YOUR TASKS -
[a] Using the Ridge Regression notes below, say whether each statement agrees with them. Give yes or no, plus the deciding words quoted from the notes.
(i) OLS regression minimizes the RSS together with a penalty term.
(ii) A larger λ shrinks the coefficients more.
(iii) Normally distributed residuals are a required assumption for Ridge.
[b] Translate this sentence from the Ridge Regression notes into Spanish: "Ridge Regression helps prevent overfitting by reducing the impact of large coefficients."
[c] According to the Ridge Regression notes, what method is often used to choose the best value of λ?

In [None]:
# Q1. What is Ridge Regression, and How Does It Differ from Ordinary Least Squares (OLS) Regression?
# Ridge Regression is a form of regularized linear regression that adds a penalty to the loss function
# proportional to the square of the magnitude of the coefficients (L2 regularization). The objective is to minimize:
# Loss function = RSS (Residual Sum of Squares) + λ * (sum of squares of coefficients)
# Where λ is the regularization parameter.
# OLS regression, on the other hand, minimizes only the RSS without any penalty term.
# Ridge Regression helps prevent overfitting by reducing the impact of large coefficients.

# Example of Ridge Regression
from sklearn.linear_model import Ridge
import numpy as np
import matplotlib.pyplot as plt

# Create a sample dataset
X = np.array([[1], [2], [3], [4], [5]])
y = np.array([1, 2, 3, 4, 5])

# Fit a Ridge model
ridge_model = Ridge(alpha=1.0)
ridge_model.fit(X, y)
print(f"Ridge Coefficients: {ridge_model.coef_}")

# Q2. What are the assumptions of Ridge Regression?
# The assumptions of Ridge Regression are similar to those of OLS regression with the added feature of regularization:
# 1. Linearity: The relationship between the independent and dependent variables is linear.
# 2. Independence of errors: The residuals (errors) should be independent of each other.
# 3. Homoscedasticity: Constant variance of residuals (errors).
# 4. No perfect multicollinearity: The independent variables should not be highly correlated with each other, although Ridge can help handle high correlation.
# 5. Normally distributed residuals: While this assumption is not mandatory for Ridge, it is typically assumed for inference.

# Q3. How Do You Select the Value of the Tuning Parameter (λ) in Ridge Regression?
# The tuning parameter λ (also called alpha) controls the strength of the regularization.
# A larger λ results in more regularization (shrinking coefficients more), and a smaller λ results in less regularization.
# The optimal value of λ is often selected using cross-validation. Grid search or random search are commonly used for this purpose.

PROVIDED MATERIAL -
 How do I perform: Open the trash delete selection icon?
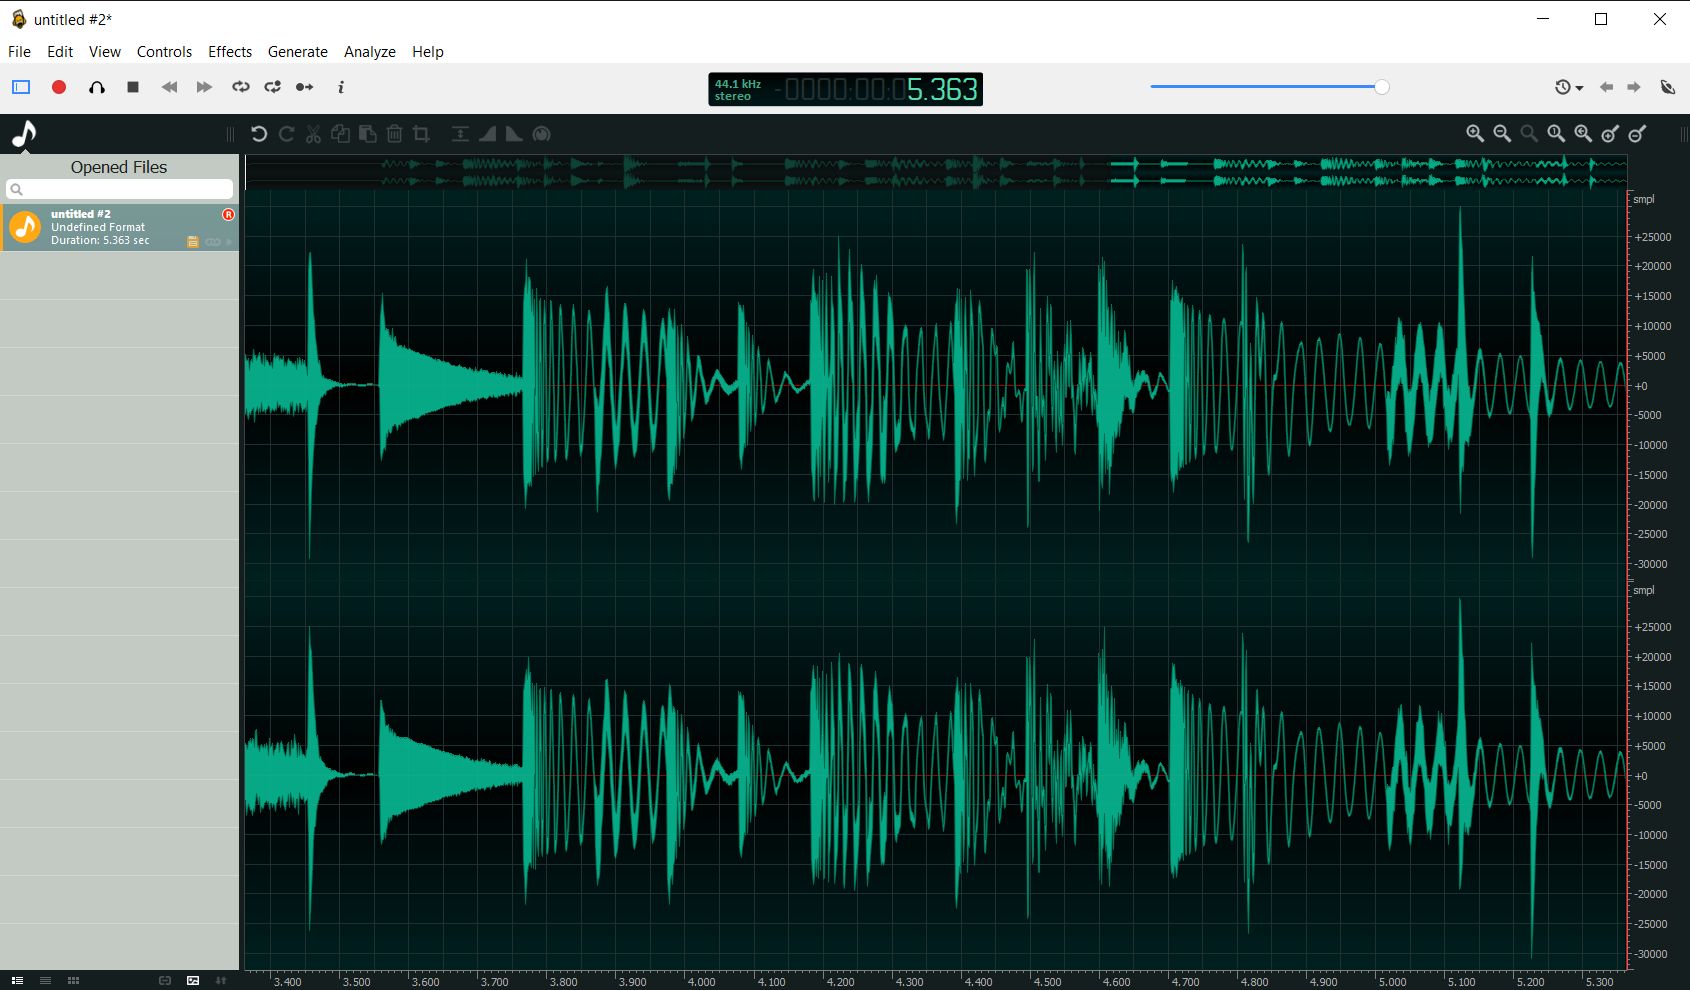click(394, 133)
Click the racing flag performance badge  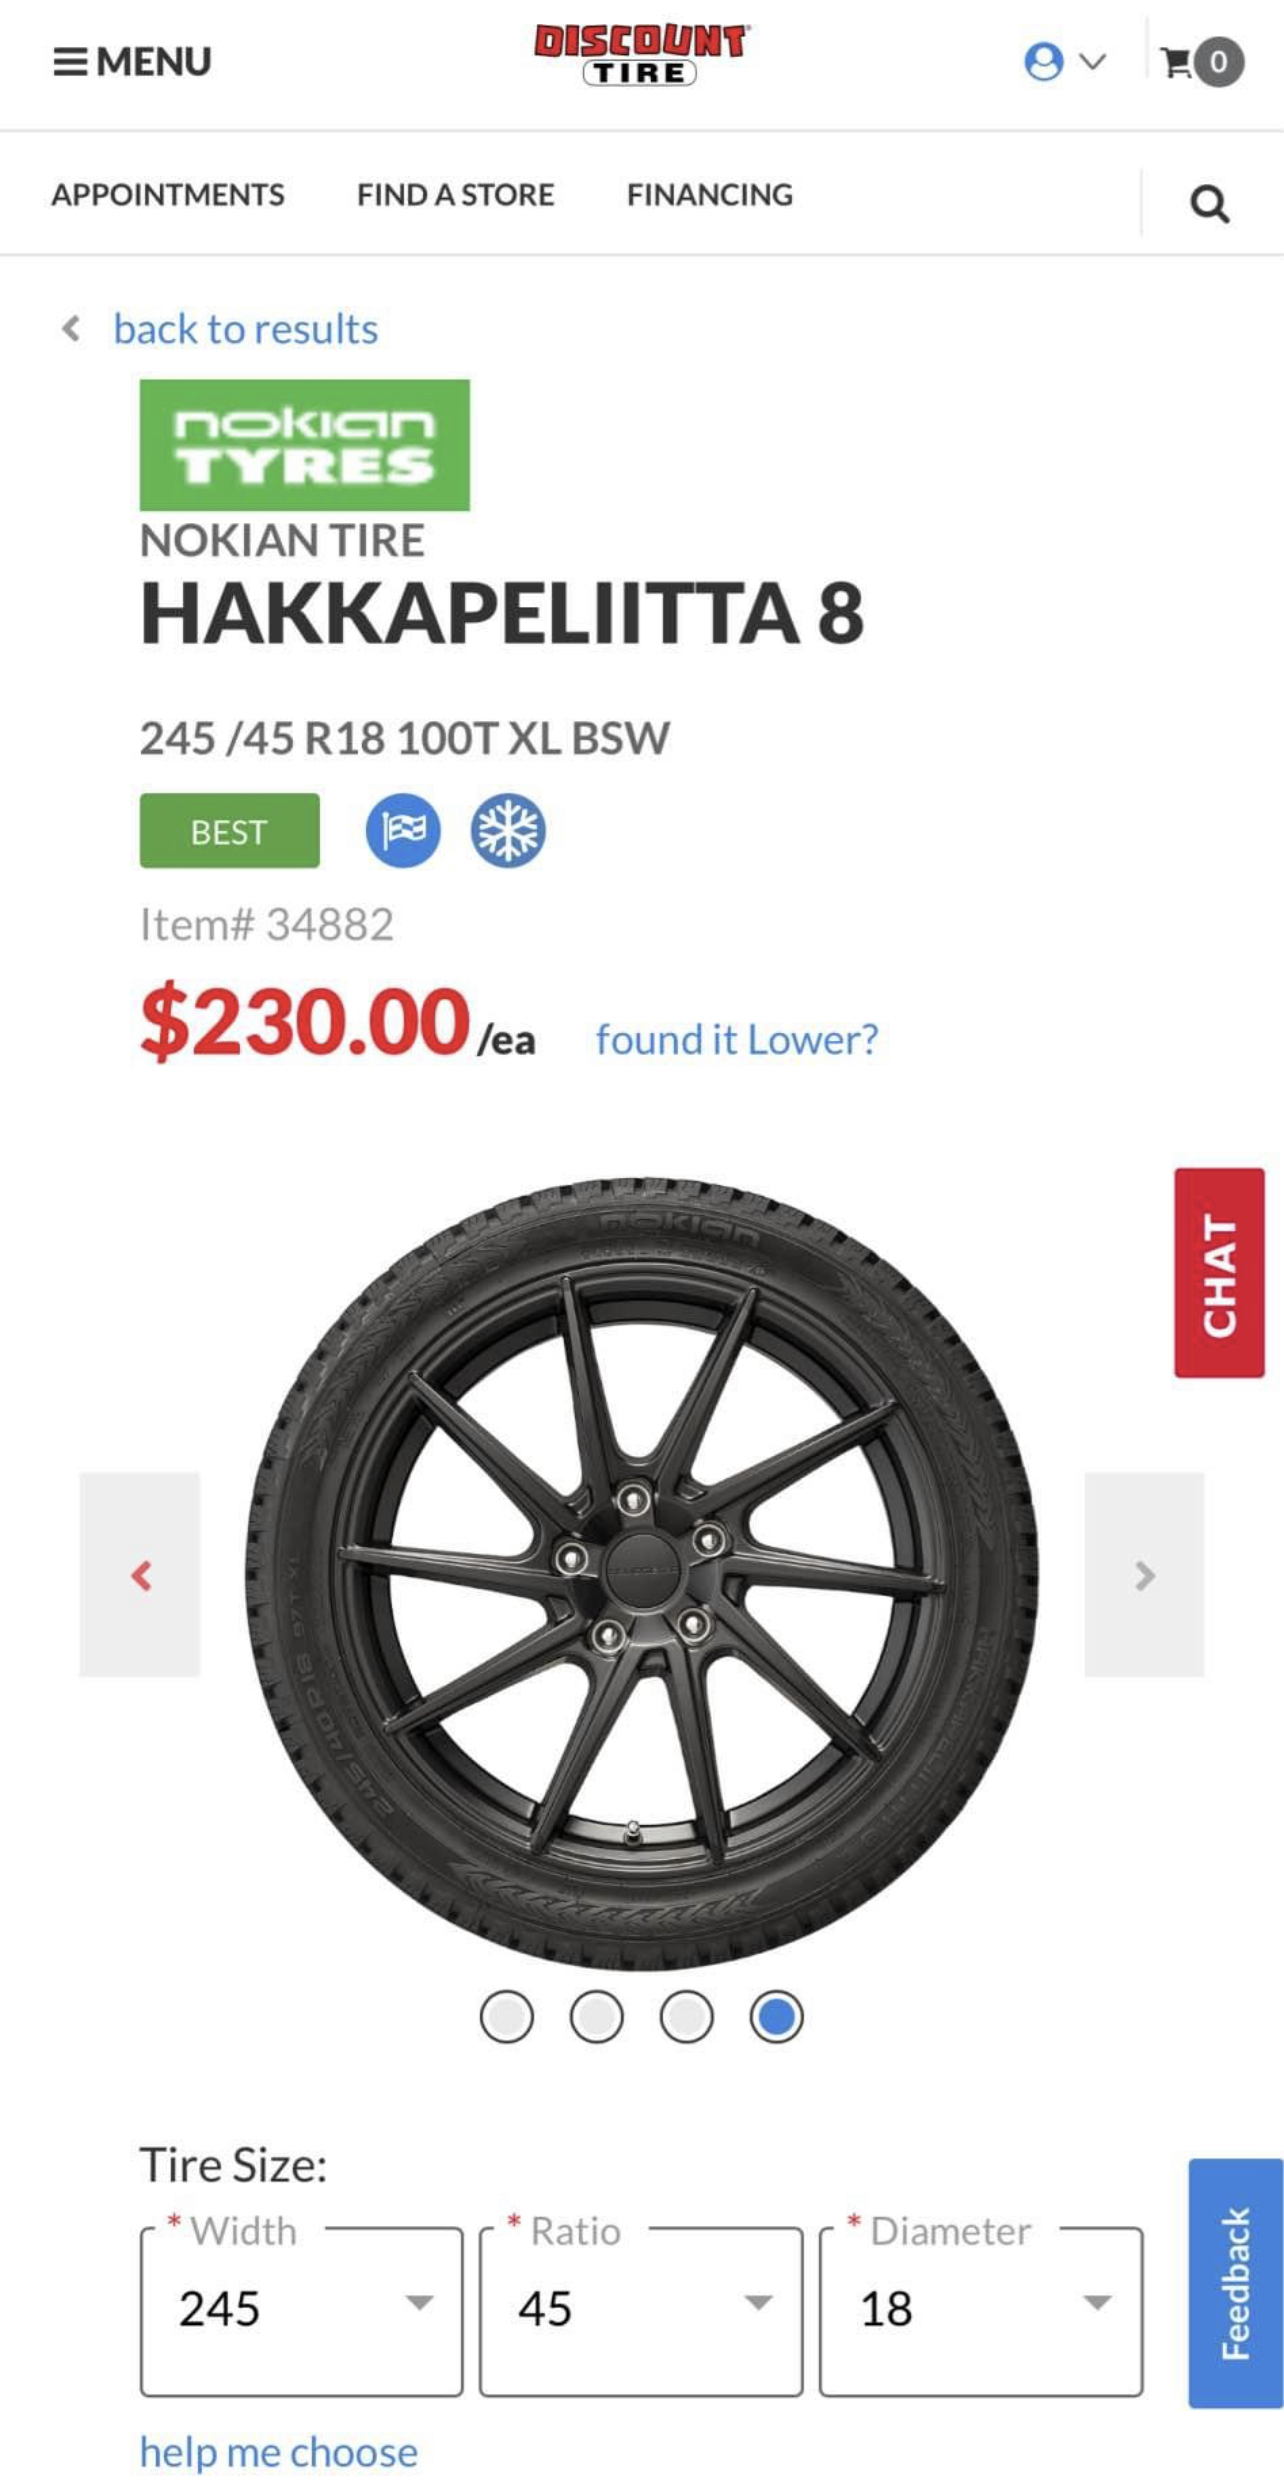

THE ANSWERS -
[a]
(i) No: "OLS regression, on the other hand, minimizes only the RSS without any penalty term."
(ii) Yes: "A larger λ results in more regularization (shrinking coefficients more)"
(iii) No: "While this assumption is not mandatory for Ridge, it is typically assumed for inference."

[b] La regresión Ridge ayuda a prevenir el sobreajuste al reducir el impacto de los coeficientes grandes.

[c] Cross-validation.